Collected data entries:
= Beginning of Section =

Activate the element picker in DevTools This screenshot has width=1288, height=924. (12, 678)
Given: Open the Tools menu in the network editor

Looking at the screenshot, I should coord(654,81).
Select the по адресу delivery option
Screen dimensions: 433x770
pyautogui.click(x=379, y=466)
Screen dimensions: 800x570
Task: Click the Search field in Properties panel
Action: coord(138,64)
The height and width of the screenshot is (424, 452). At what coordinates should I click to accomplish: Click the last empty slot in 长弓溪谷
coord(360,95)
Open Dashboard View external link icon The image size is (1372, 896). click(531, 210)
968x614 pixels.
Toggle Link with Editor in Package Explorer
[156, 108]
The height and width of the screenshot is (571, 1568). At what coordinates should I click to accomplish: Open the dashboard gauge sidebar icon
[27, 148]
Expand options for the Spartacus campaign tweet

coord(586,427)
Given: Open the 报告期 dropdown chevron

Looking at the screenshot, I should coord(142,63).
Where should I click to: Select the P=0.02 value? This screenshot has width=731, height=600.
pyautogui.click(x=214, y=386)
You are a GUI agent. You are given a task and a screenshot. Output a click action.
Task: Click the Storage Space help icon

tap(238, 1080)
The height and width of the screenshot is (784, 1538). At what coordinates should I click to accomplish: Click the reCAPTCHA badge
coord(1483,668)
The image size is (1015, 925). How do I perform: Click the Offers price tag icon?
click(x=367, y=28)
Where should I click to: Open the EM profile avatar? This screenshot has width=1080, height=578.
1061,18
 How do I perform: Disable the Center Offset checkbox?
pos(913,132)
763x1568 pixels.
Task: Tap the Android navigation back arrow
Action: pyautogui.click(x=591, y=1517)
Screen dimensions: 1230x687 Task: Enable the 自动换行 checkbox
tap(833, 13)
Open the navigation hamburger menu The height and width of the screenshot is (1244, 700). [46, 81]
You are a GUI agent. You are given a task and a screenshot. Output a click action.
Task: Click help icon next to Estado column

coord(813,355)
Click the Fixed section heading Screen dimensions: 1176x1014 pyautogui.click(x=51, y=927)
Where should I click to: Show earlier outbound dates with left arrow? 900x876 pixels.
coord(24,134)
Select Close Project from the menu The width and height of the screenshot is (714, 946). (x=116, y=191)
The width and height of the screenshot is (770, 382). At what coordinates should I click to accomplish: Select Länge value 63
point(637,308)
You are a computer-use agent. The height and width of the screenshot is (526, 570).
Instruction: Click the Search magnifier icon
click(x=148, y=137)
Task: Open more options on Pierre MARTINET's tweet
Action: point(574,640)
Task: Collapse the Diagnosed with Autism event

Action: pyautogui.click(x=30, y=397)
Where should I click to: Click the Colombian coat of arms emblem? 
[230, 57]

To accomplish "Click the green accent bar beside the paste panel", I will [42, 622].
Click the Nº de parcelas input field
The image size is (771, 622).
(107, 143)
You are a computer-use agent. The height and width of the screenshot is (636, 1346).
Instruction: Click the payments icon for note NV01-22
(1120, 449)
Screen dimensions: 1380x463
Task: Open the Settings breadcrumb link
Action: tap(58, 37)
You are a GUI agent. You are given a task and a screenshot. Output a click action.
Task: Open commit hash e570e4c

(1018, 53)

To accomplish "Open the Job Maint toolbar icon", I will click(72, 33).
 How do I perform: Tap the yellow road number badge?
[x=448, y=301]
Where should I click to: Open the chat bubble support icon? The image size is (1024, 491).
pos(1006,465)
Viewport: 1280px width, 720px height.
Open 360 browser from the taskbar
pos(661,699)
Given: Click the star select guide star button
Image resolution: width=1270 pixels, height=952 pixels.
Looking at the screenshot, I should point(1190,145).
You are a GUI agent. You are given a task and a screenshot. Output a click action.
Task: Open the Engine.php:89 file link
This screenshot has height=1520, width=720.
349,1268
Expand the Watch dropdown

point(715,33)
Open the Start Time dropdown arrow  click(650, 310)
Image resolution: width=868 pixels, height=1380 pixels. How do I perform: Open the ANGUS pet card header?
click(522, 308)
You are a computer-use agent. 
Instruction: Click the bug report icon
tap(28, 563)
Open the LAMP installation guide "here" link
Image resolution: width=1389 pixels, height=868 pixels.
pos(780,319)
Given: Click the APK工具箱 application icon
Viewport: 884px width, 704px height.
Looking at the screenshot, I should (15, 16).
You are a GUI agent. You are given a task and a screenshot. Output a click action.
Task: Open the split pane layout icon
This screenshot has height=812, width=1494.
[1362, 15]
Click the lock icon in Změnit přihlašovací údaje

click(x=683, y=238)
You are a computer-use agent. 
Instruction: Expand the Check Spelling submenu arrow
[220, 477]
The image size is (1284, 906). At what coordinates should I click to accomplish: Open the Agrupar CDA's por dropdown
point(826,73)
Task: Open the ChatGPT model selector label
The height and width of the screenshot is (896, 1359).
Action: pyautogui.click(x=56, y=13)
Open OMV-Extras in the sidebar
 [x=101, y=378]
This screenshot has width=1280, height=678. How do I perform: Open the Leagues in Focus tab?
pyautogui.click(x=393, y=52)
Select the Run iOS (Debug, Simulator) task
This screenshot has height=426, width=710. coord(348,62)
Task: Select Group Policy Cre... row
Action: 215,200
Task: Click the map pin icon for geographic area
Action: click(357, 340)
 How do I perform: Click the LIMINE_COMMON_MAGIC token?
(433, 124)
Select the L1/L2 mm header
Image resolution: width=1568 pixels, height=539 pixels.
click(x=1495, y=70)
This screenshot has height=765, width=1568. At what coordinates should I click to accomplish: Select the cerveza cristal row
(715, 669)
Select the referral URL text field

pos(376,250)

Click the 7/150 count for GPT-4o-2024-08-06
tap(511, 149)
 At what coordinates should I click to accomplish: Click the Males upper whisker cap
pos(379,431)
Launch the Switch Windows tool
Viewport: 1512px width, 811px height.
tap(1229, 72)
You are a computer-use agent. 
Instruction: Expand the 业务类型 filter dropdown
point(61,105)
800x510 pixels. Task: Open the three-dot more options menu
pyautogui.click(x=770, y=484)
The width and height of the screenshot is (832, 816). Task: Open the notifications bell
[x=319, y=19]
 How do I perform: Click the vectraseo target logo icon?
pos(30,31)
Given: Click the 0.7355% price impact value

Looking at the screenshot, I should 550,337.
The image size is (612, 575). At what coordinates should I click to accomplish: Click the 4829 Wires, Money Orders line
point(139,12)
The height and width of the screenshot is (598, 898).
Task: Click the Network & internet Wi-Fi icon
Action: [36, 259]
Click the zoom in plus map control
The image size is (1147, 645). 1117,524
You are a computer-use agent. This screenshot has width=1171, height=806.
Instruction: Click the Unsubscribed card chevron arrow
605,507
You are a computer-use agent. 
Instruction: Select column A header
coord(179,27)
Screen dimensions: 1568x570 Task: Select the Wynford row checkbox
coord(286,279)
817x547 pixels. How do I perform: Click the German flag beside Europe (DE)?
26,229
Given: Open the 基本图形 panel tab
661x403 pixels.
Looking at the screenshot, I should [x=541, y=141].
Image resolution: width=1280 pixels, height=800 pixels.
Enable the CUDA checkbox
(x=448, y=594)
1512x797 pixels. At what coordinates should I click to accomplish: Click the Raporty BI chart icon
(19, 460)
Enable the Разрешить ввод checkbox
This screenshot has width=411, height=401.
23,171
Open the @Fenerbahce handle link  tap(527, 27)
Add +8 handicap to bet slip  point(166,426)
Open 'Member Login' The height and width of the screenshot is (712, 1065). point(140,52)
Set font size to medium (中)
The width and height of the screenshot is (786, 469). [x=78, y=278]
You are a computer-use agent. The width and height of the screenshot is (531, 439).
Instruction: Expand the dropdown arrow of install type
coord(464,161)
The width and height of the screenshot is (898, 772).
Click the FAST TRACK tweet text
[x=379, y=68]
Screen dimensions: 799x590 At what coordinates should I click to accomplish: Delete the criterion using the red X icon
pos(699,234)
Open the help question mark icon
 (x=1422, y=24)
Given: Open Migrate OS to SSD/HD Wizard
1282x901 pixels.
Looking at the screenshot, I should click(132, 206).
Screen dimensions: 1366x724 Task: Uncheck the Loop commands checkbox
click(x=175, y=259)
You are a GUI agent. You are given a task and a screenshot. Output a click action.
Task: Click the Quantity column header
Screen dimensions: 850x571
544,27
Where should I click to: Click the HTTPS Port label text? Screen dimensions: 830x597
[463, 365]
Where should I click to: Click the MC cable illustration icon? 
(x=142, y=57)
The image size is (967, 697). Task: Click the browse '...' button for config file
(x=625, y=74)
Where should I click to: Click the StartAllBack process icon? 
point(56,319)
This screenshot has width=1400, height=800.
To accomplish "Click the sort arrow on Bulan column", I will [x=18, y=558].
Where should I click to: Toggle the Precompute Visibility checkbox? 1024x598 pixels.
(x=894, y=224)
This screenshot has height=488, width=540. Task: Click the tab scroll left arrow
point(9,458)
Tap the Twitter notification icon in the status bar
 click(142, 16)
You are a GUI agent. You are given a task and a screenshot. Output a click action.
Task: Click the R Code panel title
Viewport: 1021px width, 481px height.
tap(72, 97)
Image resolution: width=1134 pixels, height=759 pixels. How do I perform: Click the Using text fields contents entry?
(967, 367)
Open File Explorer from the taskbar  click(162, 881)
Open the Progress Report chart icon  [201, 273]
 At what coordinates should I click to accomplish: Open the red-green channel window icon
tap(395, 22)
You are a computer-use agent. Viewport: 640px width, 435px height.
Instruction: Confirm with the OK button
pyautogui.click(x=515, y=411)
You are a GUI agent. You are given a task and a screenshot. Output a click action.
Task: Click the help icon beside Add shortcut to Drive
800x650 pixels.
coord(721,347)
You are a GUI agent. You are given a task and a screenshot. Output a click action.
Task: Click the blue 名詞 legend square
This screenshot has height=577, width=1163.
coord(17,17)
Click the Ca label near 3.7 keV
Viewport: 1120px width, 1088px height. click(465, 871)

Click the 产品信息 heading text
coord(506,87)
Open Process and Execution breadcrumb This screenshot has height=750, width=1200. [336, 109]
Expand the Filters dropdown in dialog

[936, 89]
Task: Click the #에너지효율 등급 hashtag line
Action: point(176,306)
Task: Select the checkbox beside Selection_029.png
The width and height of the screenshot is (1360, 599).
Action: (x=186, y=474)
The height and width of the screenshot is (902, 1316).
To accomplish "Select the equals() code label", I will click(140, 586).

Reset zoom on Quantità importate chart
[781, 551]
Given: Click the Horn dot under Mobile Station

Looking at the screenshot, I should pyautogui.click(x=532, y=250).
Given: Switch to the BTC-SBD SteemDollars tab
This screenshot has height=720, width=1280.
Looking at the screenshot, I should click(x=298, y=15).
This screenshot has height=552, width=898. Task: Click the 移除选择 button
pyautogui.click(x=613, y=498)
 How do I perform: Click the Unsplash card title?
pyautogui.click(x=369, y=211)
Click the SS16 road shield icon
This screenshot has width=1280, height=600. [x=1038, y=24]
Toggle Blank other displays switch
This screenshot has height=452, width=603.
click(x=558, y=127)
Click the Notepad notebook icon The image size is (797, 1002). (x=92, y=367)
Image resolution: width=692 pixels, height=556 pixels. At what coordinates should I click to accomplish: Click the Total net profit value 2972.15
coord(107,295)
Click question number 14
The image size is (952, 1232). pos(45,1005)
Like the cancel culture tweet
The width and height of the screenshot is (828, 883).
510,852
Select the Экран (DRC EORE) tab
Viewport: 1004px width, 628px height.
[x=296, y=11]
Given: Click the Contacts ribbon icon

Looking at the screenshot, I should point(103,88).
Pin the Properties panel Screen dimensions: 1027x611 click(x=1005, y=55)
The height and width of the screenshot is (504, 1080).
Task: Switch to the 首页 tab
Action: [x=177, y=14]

= End of Section =

Go through the data above and copy each line in which "guide" appears.

Given: Click the star select guide star button
Open the LAMP installation guide "here" link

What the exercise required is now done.